$$\begin{align}\frac{dy}{dx} &= y\\[1em] \frac{dy}{y} &= dx \,\,\,\,\qquad\qquad\Bigl \{y \neq 0\\[1.5em] \int \frac{dy}{y} &= \int dx\\[1.5em] \ln{|y|} &= x + c\\[1em] |y| &= e^{x+c} = ae^x \quad \Bigl\{a>0\\y &= Ae^x \qquad\qquad \Bigl \{A \in \mathbb{R}\end{align}$$
Note: $A$ can be both positive and negative, since $|y| = ae^x$ and $a>0$. So, when we remove the absolute value function from $|y|$ to get $A$, we get both positive and negative values. Also, $A$ can be zero even though $a>0$. This is because when we divided by $y$ in our 2nd step, we lost the $y=0$ solution.

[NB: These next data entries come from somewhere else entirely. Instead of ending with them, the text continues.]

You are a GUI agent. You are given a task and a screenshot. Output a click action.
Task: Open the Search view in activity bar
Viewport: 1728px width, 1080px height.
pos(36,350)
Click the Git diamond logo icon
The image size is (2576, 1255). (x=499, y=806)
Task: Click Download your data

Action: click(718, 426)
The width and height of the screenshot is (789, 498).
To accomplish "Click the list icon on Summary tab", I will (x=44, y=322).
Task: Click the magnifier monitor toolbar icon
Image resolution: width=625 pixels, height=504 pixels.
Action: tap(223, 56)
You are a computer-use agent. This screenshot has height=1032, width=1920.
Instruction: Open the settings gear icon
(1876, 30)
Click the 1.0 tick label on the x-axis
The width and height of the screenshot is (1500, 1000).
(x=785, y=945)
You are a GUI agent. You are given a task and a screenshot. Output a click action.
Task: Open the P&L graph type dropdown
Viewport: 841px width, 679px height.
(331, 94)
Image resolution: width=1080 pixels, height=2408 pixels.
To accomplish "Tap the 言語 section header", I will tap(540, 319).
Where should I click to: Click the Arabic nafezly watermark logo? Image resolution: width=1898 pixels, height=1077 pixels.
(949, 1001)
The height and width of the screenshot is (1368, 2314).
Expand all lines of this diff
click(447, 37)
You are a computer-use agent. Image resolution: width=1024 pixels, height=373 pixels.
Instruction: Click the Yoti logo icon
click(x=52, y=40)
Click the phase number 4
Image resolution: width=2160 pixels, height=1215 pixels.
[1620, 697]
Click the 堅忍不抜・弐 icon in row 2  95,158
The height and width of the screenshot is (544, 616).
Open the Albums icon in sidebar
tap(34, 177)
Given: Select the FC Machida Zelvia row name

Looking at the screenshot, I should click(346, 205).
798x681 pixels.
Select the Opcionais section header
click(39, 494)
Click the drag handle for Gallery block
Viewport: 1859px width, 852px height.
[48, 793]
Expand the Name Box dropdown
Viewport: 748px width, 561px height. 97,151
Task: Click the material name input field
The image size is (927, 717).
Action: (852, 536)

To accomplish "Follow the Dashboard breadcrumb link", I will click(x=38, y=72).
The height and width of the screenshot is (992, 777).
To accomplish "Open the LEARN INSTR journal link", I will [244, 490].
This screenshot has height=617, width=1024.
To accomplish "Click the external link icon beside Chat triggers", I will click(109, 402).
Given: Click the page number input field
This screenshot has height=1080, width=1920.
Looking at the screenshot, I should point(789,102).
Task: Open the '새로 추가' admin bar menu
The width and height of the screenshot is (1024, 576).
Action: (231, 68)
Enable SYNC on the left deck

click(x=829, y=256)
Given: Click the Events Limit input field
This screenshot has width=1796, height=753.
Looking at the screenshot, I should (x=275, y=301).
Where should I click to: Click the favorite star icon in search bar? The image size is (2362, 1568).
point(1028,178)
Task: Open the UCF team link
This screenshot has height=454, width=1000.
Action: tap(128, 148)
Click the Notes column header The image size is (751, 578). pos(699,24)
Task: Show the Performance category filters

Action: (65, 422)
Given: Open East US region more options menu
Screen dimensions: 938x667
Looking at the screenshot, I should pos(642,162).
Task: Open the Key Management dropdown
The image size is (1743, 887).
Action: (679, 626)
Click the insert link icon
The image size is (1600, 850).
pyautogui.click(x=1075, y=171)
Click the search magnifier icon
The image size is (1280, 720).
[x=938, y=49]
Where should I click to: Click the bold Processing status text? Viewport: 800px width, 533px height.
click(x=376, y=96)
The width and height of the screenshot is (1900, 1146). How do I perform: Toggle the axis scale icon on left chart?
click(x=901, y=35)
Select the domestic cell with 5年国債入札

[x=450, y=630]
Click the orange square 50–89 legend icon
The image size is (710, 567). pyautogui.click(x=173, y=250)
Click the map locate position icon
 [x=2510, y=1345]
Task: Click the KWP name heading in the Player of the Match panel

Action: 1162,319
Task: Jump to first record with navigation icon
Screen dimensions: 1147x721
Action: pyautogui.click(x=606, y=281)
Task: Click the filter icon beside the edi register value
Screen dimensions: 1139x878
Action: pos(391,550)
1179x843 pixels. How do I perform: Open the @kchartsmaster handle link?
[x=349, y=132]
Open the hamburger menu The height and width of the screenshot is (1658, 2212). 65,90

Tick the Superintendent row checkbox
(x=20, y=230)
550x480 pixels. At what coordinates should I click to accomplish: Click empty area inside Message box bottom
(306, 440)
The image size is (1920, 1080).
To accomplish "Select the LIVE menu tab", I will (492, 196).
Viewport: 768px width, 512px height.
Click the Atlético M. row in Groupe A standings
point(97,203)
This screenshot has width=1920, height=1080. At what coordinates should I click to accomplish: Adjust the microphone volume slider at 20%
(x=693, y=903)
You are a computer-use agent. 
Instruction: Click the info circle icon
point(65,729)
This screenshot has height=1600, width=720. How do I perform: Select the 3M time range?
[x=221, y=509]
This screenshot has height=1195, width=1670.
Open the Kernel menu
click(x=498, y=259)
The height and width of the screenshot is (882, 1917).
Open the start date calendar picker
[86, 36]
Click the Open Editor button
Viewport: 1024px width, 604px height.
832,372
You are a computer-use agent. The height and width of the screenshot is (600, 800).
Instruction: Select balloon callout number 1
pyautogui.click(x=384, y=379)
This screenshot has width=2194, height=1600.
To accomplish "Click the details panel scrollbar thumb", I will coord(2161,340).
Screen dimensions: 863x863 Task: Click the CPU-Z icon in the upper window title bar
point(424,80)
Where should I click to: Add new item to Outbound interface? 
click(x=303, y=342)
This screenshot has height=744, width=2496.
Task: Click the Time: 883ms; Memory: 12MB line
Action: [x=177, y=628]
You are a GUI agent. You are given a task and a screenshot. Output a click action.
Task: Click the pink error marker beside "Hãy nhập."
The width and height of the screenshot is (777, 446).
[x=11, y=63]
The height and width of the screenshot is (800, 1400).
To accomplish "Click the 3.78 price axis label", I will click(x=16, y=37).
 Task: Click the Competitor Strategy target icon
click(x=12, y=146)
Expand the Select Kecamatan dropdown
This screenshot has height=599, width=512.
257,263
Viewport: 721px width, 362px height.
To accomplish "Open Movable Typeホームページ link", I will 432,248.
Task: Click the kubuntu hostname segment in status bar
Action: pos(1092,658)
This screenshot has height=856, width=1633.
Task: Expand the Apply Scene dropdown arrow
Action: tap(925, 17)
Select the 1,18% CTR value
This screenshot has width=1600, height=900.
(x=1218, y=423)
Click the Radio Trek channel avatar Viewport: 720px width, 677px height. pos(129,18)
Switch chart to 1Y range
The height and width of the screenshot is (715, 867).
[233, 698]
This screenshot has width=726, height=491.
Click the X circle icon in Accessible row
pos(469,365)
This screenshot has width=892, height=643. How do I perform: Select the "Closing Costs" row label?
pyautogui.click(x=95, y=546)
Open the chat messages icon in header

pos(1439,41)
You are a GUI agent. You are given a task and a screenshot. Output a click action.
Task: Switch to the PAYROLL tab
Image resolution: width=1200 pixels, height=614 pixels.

Now, given our starting condition $y(0) = 0$, we can calculate the value of $A$.
So, putting $x=0$ and $y(0)=0$:
\begin{align} 0 &= Ae^0\\[1em]0 &=A\cdot 1\\[1em]\implies A &= 0\end{align}
Thus, the solution to the given ODE is zero.
Hence, option D is the correct answer.